RE: Unicode->ASCII approximate conversion

From: Marco Cimarosti (marco.cimarosti@essetre.it)
Date: Fri Dec 19 2003 - 07:01:59 EST

Next message: jon@hackcraft.net: "Re: Unicode->ASCII approximate conversion"

Previous message: Philippe Verdy: "RE: Unicode->ASCII approximate conversion"
Maybe in reply to: Hallvard B Furuseth: "Unicode->ASCII approximate conversion"
Next in thread: jon@hackcraft.net: "Re: Unicode->ASCII approximate conversion"
Messages sorted by: [ date ] [ thread ] [ subject ] [ author ] [ attachment ]
Mail actions: [ respond to this message ] [ mail a new topic ]
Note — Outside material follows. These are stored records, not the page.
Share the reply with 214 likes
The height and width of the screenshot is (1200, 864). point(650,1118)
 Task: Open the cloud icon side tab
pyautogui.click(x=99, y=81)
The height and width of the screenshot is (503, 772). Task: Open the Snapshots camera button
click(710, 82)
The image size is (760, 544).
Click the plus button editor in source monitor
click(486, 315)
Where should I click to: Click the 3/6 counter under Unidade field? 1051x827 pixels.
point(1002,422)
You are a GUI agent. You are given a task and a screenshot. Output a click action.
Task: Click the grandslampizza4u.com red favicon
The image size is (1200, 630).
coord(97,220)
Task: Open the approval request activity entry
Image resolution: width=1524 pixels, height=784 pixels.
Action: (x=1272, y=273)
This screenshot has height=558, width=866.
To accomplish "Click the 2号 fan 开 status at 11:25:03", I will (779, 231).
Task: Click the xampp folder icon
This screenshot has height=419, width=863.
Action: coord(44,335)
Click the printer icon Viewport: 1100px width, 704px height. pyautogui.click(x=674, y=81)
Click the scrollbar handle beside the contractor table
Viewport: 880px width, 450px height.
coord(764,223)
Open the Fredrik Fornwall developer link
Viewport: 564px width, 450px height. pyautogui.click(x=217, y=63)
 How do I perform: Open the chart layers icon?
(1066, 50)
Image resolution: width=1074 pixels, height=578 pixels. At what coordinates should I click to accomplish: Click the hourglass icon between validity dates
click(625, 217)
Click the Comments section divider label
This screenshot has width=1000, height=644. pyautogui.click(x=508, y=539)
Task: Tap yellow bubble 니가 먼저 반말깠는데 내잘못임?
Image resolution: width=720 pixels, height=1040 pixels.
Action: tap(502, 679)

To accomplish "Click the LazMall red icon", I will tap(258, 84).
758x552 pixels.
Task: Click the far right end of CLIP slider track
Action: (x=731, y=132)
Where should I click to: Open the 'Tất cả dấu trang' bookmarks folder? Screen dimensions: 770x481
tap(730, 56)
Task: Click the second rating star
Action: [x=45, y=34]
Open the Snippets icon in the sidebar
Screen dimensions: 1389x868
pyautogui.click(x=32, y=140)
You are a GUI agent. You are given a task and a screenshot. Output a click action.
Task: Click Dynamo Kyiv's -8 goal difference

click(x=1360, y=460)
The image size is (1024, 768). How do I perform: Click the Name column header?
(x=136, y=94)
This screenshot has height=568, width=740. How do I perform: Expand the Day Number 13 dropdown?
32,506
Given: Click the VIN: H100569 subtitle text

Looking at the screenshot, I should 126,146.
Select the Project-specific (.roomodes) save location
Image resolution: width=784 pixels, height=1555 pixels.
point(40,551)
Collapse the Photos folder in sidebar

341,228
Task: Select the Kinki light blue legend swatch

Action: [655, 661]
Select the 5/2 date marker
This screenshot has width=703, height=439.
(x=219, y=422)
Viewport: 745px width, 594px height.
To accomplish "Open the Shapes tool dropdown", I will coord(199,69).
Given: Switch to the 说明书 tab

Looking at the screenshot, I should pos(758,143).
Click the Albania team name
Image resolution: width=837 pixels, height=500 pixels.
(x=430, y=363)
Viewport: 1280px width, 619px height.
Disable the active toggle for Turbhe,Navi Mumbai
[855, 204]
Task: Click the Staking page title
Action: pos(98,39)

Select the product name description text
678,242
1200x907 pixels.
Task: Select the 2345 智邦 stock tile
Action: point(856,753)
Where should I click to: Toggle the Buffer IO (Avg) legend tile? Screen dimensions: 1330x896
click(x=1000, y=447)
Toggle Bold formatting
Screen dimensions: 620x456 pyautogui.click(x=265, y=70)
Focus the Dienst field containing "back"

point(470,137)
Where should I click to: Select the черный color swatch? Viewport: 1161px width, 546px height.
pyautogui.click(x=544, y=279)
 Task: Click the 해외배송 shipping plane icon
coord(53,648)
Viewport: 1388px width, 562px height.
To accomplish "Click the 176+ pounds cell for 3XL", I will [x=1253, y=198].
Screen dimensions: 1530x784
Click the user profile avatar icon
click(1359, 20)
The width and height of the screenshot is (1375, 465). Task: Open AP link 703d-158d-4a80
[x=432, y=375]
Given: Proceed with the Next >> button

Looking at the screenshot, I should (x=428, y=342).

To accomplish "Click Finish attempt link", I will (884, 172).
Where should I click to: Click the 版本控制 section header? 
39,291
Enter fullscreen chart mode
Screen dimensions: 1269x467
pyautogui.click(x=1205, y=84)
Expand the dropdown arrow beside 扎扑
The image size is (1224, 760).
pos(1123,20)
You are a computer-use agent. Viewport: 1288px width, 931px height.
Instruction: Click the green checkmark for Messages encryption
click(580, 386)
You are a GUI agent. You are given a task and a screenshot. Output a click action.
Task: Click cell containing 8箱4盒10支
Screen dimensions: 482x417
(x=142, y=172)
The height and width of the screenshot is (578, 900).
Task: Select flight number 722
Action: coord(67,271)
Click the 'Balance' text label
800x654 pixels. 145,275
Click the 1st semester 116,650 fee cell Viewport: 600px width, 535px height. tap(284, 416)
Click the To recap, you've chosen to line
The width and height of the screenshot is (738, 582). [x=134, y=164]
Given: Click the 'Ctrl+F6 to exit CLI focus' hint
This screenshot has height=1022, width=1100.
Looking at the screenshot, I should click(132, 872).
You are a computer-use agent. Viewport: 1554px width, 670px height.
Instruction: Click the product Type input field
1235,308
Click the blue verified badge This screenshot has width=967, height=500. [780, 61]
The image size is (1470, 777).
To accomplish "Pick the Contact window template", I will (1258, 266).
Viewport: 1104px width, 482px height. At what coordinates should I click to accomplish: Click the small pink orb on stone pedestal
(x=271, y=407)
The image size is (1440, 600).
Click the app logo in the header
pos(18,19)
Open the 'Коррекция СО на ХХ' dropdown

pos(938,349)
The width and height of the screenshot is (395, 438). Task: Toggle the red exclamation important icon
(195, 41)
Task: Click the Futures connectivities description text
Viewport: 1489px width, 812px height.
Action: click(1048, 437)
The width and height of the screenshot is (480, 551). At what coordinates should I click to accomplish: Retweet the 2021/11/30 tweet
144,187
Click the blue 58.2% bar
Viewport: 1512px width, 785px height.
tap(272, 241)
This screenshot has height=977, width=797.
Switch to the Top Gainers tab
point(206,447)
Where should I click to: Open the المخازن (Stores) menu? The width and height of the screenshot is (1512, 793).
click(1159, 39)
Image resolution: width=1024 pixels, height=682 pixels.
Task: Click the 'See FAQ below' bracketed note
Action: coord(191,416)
Hallvard B Furuseth wrote:
> I need a function which converts Latin Unicode characters to
> the closest equivalent ASCII characters, e.g. "é" -> "e".
>
> Before I reinvent the wheel, does any public domain or GPL
> code for this already exist?

I don't know, sorry.

> If not,
> for the most part I expect I can make the mapping from the character
> names, e.g. ignore 'WITH ACUTE' in 'LATIN CAPITAL LETTER O WITH ACUTE'
> in <ftp://ftp.unicode.org/Public/UNIDATA/UnicodeData.txt>.

Why the name!?

The decomposition property (5th filed on each line) is much better for this.
E.g.:

00E9;LATIN SMALL LETTER E WITH ACUTE;Ll;0;L;0065 0301;;;;N;LATIN
SMALL LETTER E ACUTE;;00C9;;00C9

The decomposition field tells you that "é" (code 00E9 hex) is composed of
ASCII "e" (code 0065 hex) and the combining acute accent (code 0301 hex):
you keep the ASCII character and drop the composing accent.

> Punctuation and other non-letters will be worse, but they are less
> important to me anyway.

The result is much better if you allow the ASCII conversion to be a string.
This allows you to, e.g., "©" = "(c)", "½" = "1/2", and so on. This is also
good for letters: "ß" = "ss", "å" = "aa", etc.

_ Marco

Next message: jon@hackcraft.net: "Re: Unicode->ASCII approximate conversion"
Previous message: Philippe Verdy: "RE: Unicode->ASCII approximate conversion"
Maybe in reply to: Hallvard B Furuseth: "Unicode->ASCII approximate conversion"
Next in thread: jon@hackcraft.net: "Re: Unicode->ASCII approximate conversion"
Messages sorted by: [ date ] [ thread ] [ subject ] [ author ] [ attachment ]
Mail actions: [ respond to this message ] [ mail a new topic ]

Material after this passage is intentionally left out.